_EXERCISE AIM_
Line by line, output everything from the one that contains "The width and" through the end of the material below, exactly as written and with no pictures.

[[ SUPPLIED RECORDS open ]]

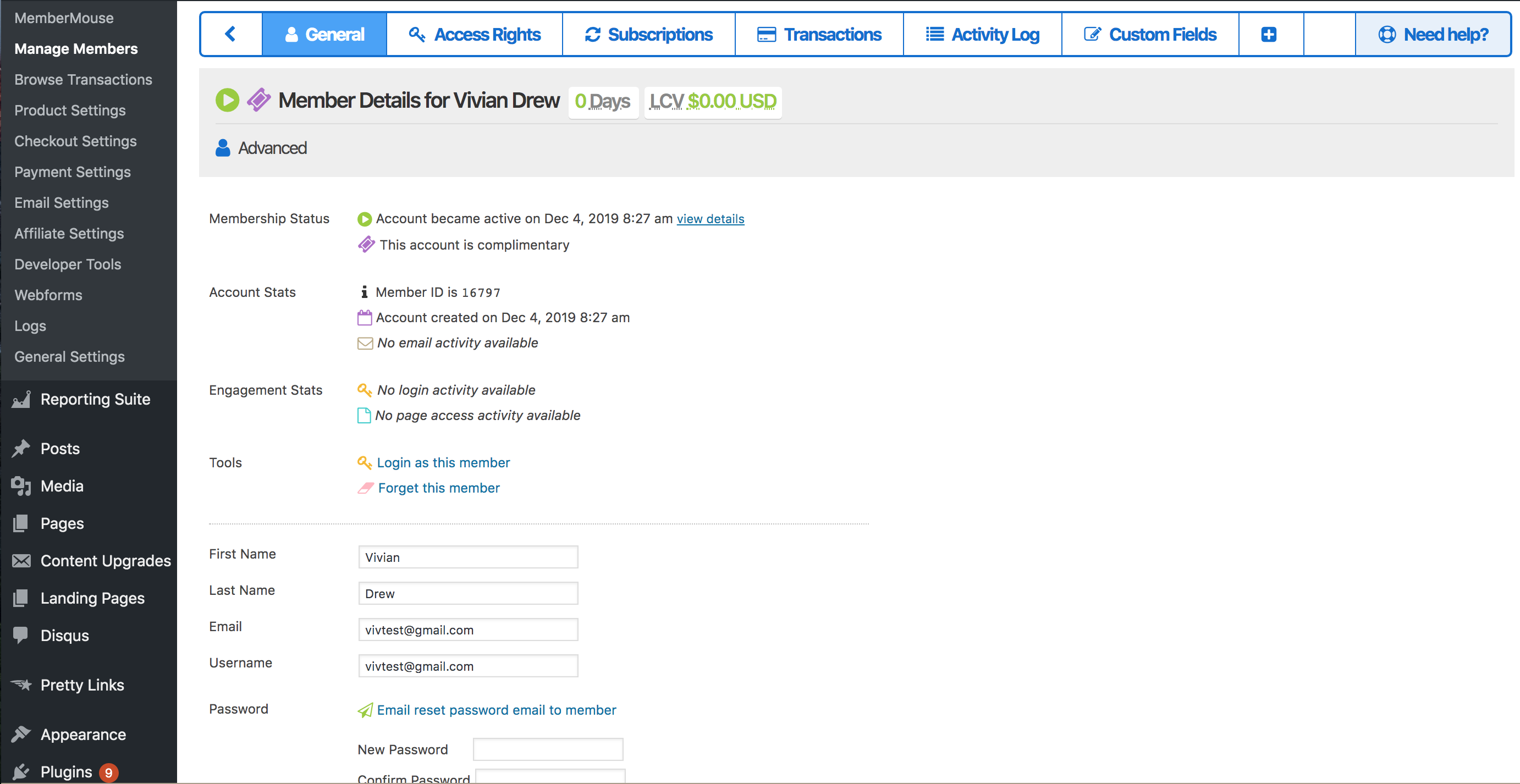
Task: Click the blue Advanced user icon
Action: coord(223,148)
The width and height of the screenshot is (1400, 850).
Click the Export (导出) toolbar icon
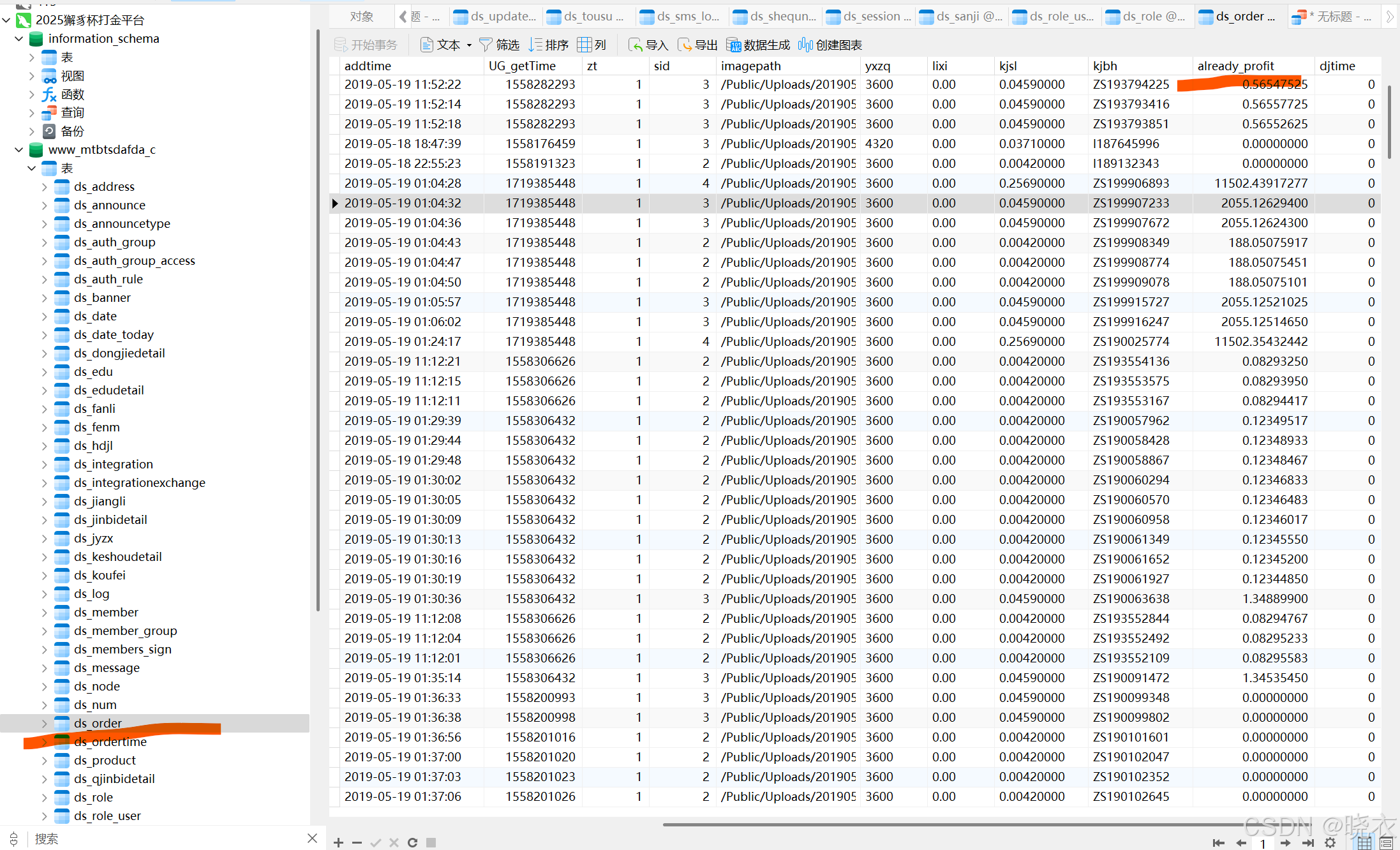pyautogui.click(x=685, y=45)
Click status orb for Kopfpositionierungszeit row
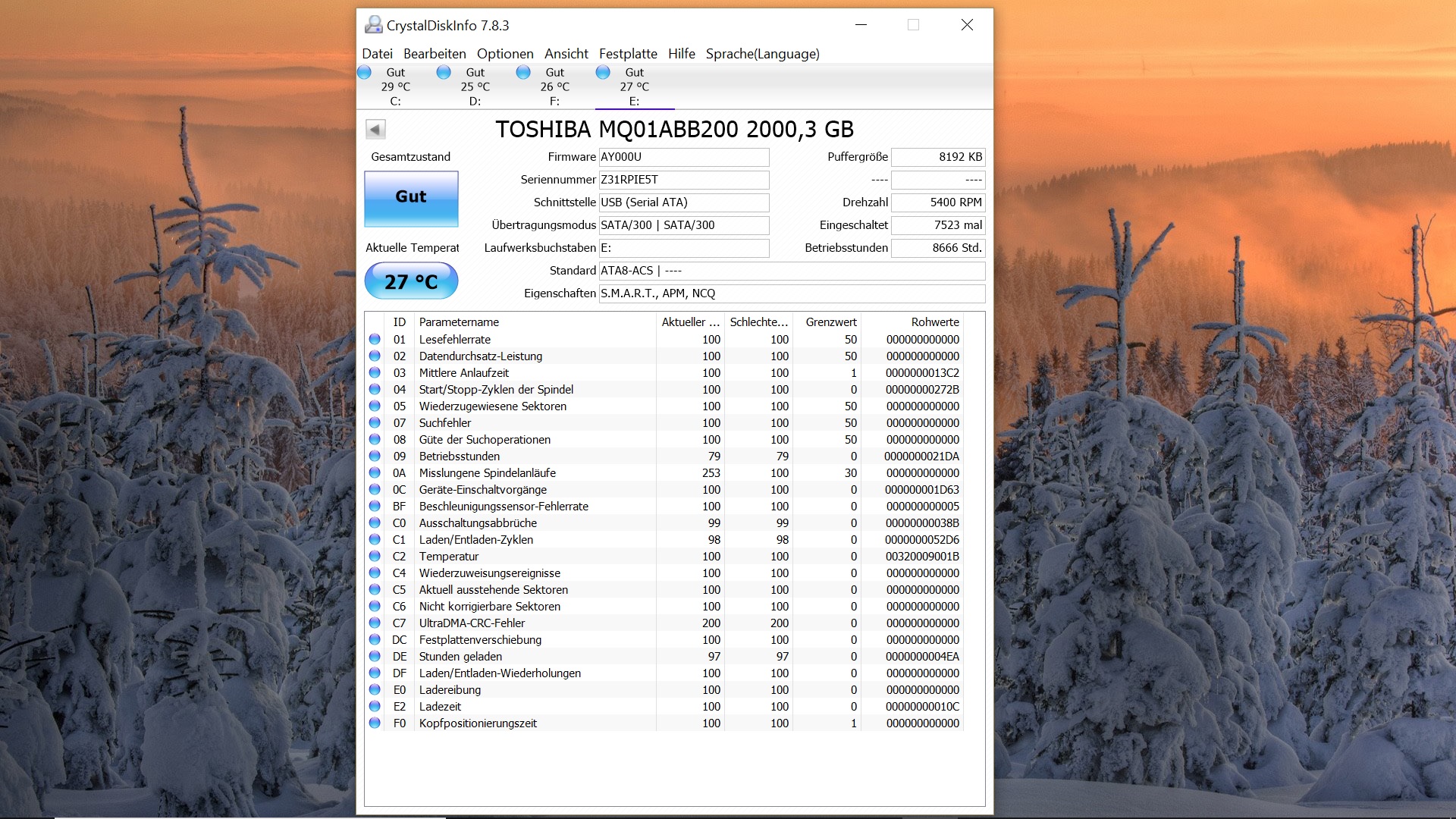Screen dimensions: 1456x819 [375, 723]
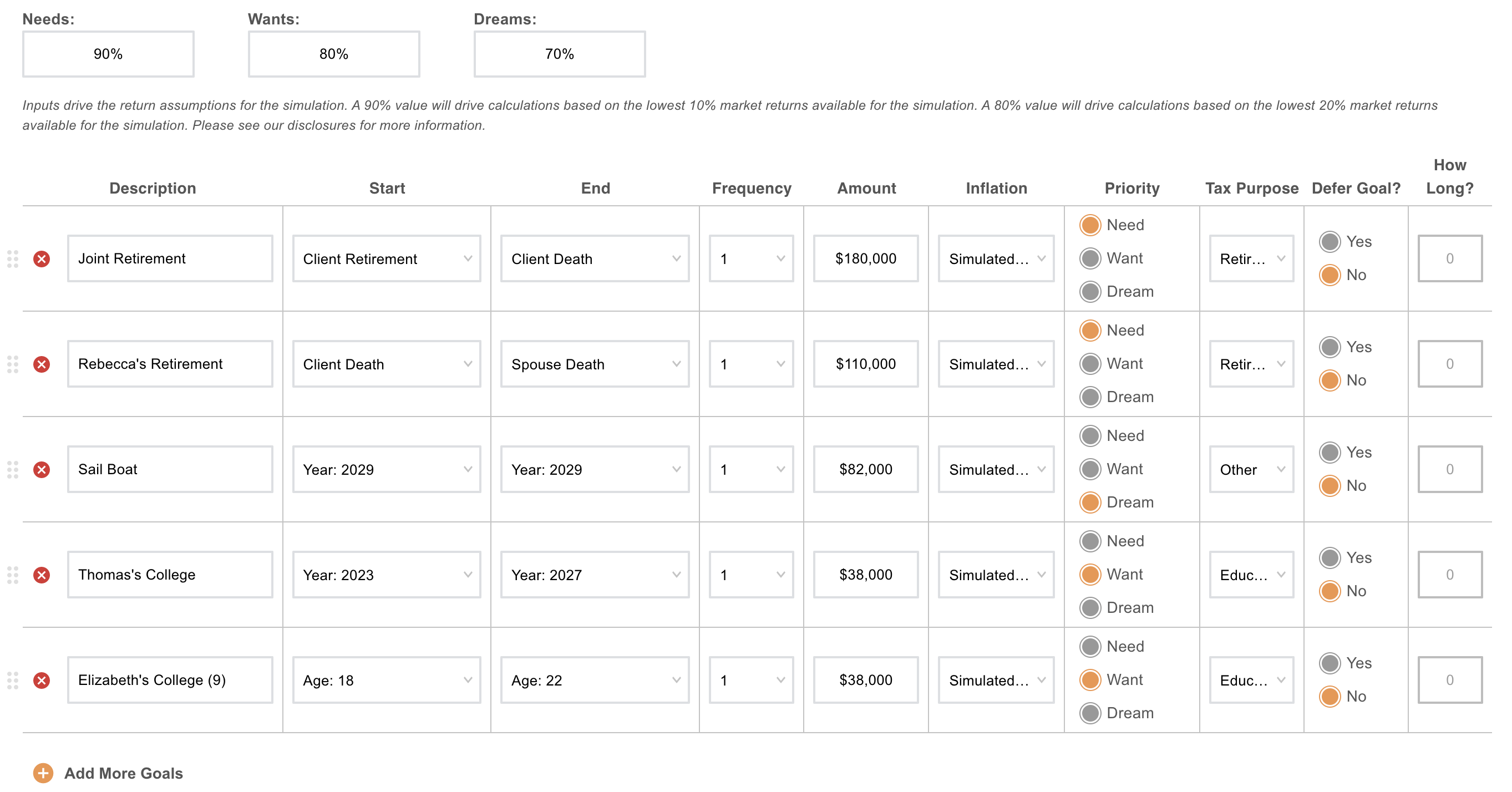Image resolution: width=1512 pixels, height=792 pixels.
Task: Set Sail Boat priority to Want
Action: click(x=1090, y=469)
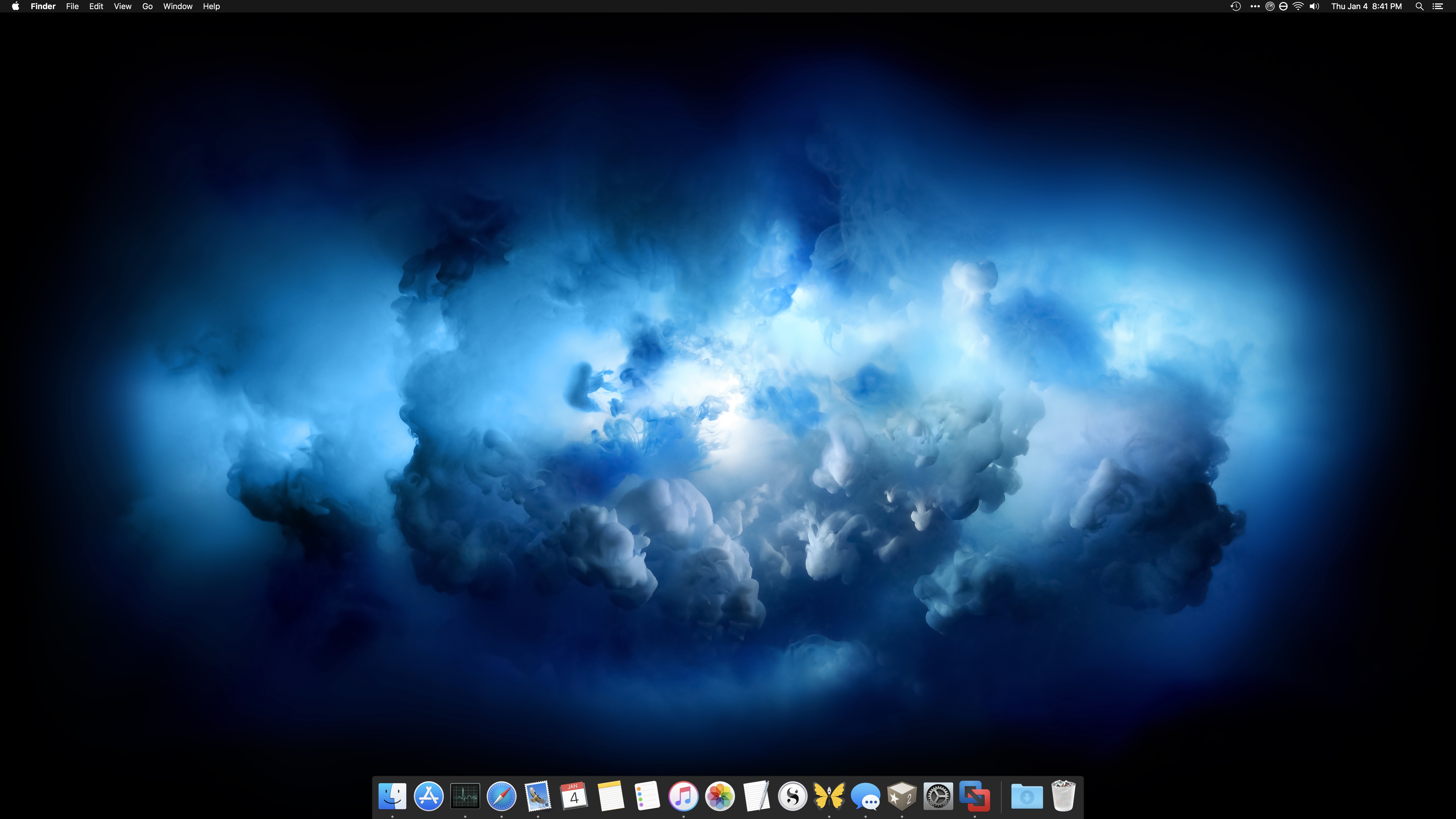Screen dimensions: 1456x819
Task: Open Time Machine menu bar icon
Action: 1236,6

[[ SUPPLIED RECORDS closed ]]

_RESULT OF THIS TASK_
The width and height of the screenshot is (1400, 850).
Click the Export (导出) toolbar icon
pyautogui.click(x=685, y=45)
Click status orb for Kopfpositionierungszeit row
Screen dimensions: 1456x819 [375, 723]
Image resolution: width=1512 pixels, height=792 pixels.
Task: Set Sail Boat priority to Want
Action: click(x=1090, y=469)
Screen dimensions: 1456x819
Task: Open Time Machine menu bar icon
Action: 1236,6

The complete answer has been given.